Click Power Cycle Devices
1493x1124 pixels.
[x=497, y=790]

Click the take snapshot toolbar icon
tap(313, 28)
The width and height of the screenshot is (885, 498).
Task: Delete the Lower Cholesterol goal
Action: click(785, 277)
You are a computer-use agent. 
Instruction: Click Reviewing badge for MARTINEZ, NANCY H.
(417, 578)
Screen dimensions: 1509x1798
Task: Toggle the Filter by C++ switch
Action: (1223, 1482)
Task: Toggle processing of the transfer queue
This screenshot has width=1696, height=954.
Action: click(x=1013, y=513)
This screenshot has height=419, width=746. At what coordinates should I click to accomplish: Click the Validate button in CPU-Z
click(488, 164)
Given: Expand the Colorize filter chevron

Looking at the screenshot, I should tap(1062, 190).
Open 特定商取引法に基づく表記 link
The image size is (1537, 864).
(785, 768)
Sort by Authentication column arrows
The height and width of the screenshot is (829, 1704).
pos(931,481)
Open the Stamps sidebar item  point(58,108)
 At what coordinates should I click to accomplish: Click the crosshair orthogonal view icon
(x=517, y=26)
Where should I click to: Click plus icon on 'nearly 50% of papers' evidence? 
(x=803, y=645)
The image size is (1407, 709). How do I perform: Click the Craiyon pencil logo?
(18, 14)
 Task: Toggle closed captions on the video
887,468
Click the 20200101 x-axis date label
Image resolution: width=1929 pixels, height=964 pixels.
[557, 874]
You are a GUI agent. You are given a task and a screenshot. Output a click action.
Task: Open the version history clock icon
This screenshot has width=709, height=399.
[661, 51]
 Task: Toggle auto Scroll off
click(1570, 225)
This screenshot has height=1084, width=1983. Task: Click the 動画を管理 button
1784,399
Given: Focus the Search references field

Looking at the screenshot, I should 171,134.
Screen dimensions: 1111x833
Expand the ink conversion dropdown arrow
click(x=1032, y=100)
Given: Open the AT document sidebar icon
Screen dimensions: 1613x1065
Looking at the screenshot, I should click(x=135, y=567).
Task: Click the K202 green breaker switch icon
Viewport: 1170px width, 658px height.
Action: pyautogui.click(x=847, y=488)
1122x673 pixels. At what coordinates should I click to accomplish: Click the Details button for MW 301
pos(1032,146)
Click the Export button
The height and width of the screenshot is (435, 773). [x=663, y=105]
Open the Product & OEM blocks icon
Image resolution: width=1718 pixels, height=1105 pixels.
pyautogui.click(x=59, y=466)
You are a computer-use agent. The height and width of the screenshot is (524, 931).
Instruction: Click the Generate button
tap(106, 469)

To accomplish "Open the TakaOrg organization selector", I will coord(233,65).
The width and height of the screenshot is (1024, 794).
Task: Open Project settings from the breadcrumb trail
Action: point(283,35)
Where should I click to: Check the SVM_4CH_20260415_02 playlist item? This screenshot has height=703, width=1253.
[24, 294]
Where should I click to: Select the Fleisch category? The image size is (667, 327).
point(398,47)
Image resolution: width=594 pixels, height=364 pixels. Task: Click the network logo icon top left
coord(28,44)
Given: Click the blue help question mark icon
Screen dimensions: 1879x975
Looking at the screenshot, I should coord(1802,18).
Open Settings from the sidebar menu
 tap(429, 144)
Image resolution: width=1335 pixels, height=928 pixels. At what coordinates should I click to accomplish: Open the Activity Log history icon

Your objective
Give the data again in full, keeping every line as it was.

Answer for this exercise
Click Power Cycle Devices
1493x1124 pixels.
[x=497, y=790]

Click the take snapshot toolbar icon
tap(313, 28)
The width and height of the screenshot is (885, 498).
Task: Delete the Lower Cholesterol goal
Action: click(785, 277)
You are a computer-use agent. 
Instruction: Click Reviewing badge for MARTINEZ, NANCY H.
(417, 578)
Screen dimensions: 1509x1798
Task: Toggle the Filter by C++ switch
Action: (1223, 1482)
Task: Toggle processing of the transfer queue
This screenshot has width=1696, height=954.
Action: click(x=1013, y=513)
This screenshot has height=419, width=746. At what coordinates should I click to accomplish: Click the Validate button in CPU-Z
click(488, 164)
Given: Expand the Colorize filter chevron

Looking at the screenshot, I should tap(1062, 190).
Open 特定商取引法に基づく表記 link
The image size is (1537, 864).
(785, 768)
Sort by Authentication column arrows
The height and width of the screenshot is (829, 1704).
pos(931,481)
Open the Stamps sidebar item  point(58,108)
 At what coordinates should I click to accomplish: Click the crosshair orthogonal view icon
(x=517, y=26)
Where should I click to: Click plus icon on 'nearly 50% of papers' evidence? 
(x=803, y=645)
The image size is (1407, 709). How do I perform: Click the Craiyon pencil logo?
(18, 14)
 Task: Toggle closed captions on the video
887,468
Click the 20200101 x-axis date label
Image resolution: width=1929 pixels, height=964 pixels.
[557, 874]
You are a GUI agent. You are given a task and a screenshot. Output a click action.
Task: Open the version history clock icon
This screenshot has width=709, height=399.
[661, 51]
 Task: Toggle auto Scroll off
click(1570, 225)
This screenshot has height=1084, width=1983. Task: Click the 動画を管理 button
1784,399
Given: Focus the Search references field

Looking at the screenshot, I should 171,134.
Screen dimensions: 1111x833
Expand the ink conversion dropdown arrow
click(x=1032, y=100)
Given: Open the AT document sidebar icon
Screen dimensions: 1613x1065
Looking at the screenshot, I should click(x=135, y=567).
Task: Click the K202 green breaker switch icon
Viewport: 1170px width, 658px height.
Action: pyautogui.click(x=847, y=488)
1122x673 pixels. At what coordinates should I click to accomplish: Click the Details button for MW 301
pos(1032,146)
Click the Export button
The height and width of the screenshot is (435, 773). [x=663, y=105]
Open the Product & OEM blocks icon
Image resolution: width=1718 pixels, height=1105 pixels.
pyautogui.click(x=59, y=466)
You are a computer-use agent. The height and width of the screenshot is (524, 931).
Instruction: Click the Generate button
tap(106, 469)

To accomplish "Open the TakaOrg organization selector", I will coord(233,65).
The width and height of the screenshot is (1024, 794).
Task: Open Project settings from the breadcrumb trail
Action: point(283,35)
Where should I click to: Check the SVM_4CH_20260415_02 playlist item? This screenshot has height=703, width=1253.
[24, 294]
Where should I click to: Select the Fleisch category? The image size is (667, 327).
point(398,47)
Image resolution: width=594 pixels, height=364 pixels. Task: Click the network logo icon top left
coord(28,44)
Given: Click the blue help question mark icon
Screen dimensions: 1879x975
Looking at the screenshot, I should coord(1802,18).
Open Settings from the sidebar menu
 tap(429, 144)
Image resolution: width=1335 pixels, height=928 pixels. At what coordinates should I click to accomplish: Open the Activity Log history icon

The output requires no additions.